The music turns expectedly violent leading up to Stanley hitting Stella and the primordial scream (thankfully not sung) of “Stella!” However, what could have been a memorable moment for a baritone instead upsets the balance of the drama, as Previn doesn’t supply the character with an aria anywhere in the opera. Yet, he invests Mitch’s tenor line with moments of eloquence that only music can provide. And Stella’s sinuous morning-after vocalese provides a memorable moment for a character that often ranks fourth in the play’s quartet of main characters. “The languorous melody [is] potent enough to make you miss it the next time you see the play,” wrote The Village Voice. But Blanche is the star, and as such, her “I Want Magic” has become the opera’s most performed aria.

The orchestral prologues and interludes set the mood and bridge the scenes, keeping the musical line constantly flowing, investing the opera with drama even in between the major set-pieces.
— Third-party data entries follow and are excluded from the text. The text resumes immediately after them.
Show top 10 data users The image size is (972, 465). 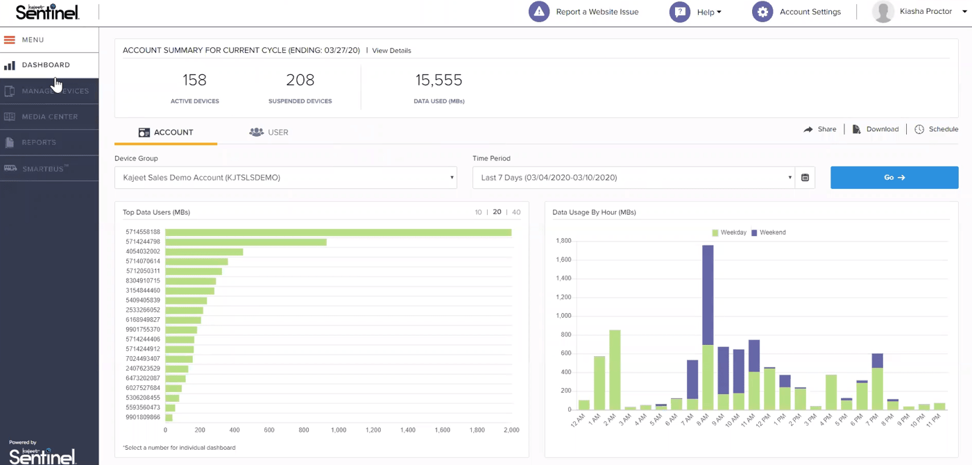click(x=478, y=212)
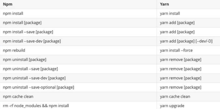Viewport: 220px width, 109px height.
Task: Select the 'yarn upgrade' cell
Action: click(189, 105)
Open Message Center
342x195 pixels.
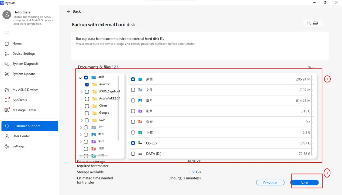coord(24,110)
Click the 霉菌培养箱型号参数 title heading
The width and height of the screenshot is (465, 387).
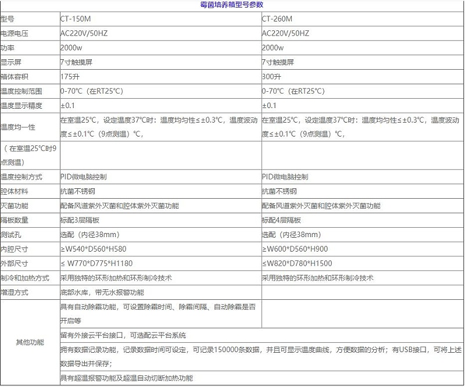pyautogui.click(x=232, y=5)
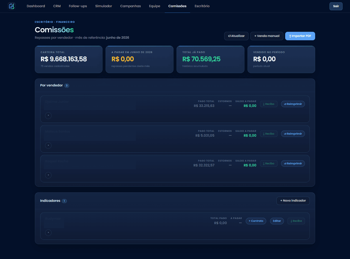Click Importar PDF upload button

(300, 36)
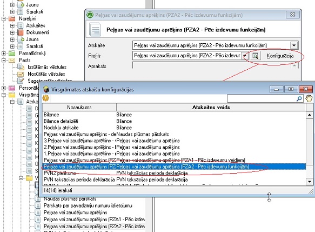The image size is (315, 232).
Task: Select the Nodokļu atskaite row
Action: [x=174, y=128]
The rape interlude is particularly vivid in its musical clash of wills between Stanley and Blanche, and it is Previn’s music that continues the horrifying scene in our minds.

Previn’s finest moment, and the high point of the opera, comes in the final scene. Blanche’s vision of being buried at sea (“I can smell the sea air”) was cut from the film. In the hands of Previn, the brief monologue becomes a poignant comment on the peace that she has been seeking the entire play, exuding “time-stopping rapture, recalling the farewell-to-life transcendence pervading Strauss’ Four Last Songs” (The Cleveland Plain Dealer). The opera’s ending provides the perfect ethereal coda to Blanche’s breakdown. As she wanders off into the mist, quiet timpani beats, trumpet solo, and string clusters recall the finale of West Side Story. And Previn graciously gives his hard-working soprano the final sung notes: a haunting refrain of “Whoever you are.”

Since Streetcar was facing audiences for the first time, the composer expressed his trepidation at the opera’s reception: “I don’t think it would be possible to have written a long opera based on one of the great plays in the English language and not be apprehensive about whether you’ve done it any kind of justice, or whether you’re going to destroy it.” Either way, Previn made sure he had future projects lined up, in case of the worst: “I just think it’s a very good idea to have something to go to on the morning after the opening night.”

The negative reviews posed a temptation to use traveling metaphors that was too great for many critics. Opera magazine said that the opera “cries out for more than a score that trundles along efficiently calling at all stops from Copland to Barber,” while Variety simply stated, “Streetcar runs off track.” Bernard Holland in The New York Times, however, chose a different form of transportation: “[Previn and director Colin Graham] have probably traveled south during their lives but appeared not even to have rolled down the car window.”

But there was also plenty of praise to go around. Richard Dyer in the Boston Globe wrote, “Previn has created a viable opera…[the music] creates its own hypnotically engaging world…. It is skillful music, intelligent, responsive, sensitive and atmospheric—you can hear the heat rising from the pavement.” The Philadelphia Inquirer went so far to call it “a work that will have to be considered in any appraisal of opera’s grand march to the millennium.” And Mario R. Mercado in Opera News said, “The Previn Streetcar deserves to be staged and heard often. It can claim a secure place among contributions to the opera genre at the century’s end.”
Subsequent productions were staged in New Orleans, San Diego, Austin and the National Opera in Washington, D.C. And the original San Francisco production was taped for telecast on PBS.

Only time will tell if Previn’s Streetcar will inhabit a place in the standard repertoire. The composer, however, described his role in its creation with humility: “I didn’t set out to make a big statement, I didn’t set out to prove anything, or to disprove anything. I just wanted to write it, and whatever has come out has come out.”

***

Whether any production of A Streetcar Named Desire can surpass the musical expectations set by the 1951 film remains to be seen. But there is no doubt that Tennessee Williams’ classic drama will continue to inspire and challenge composers for generations to come.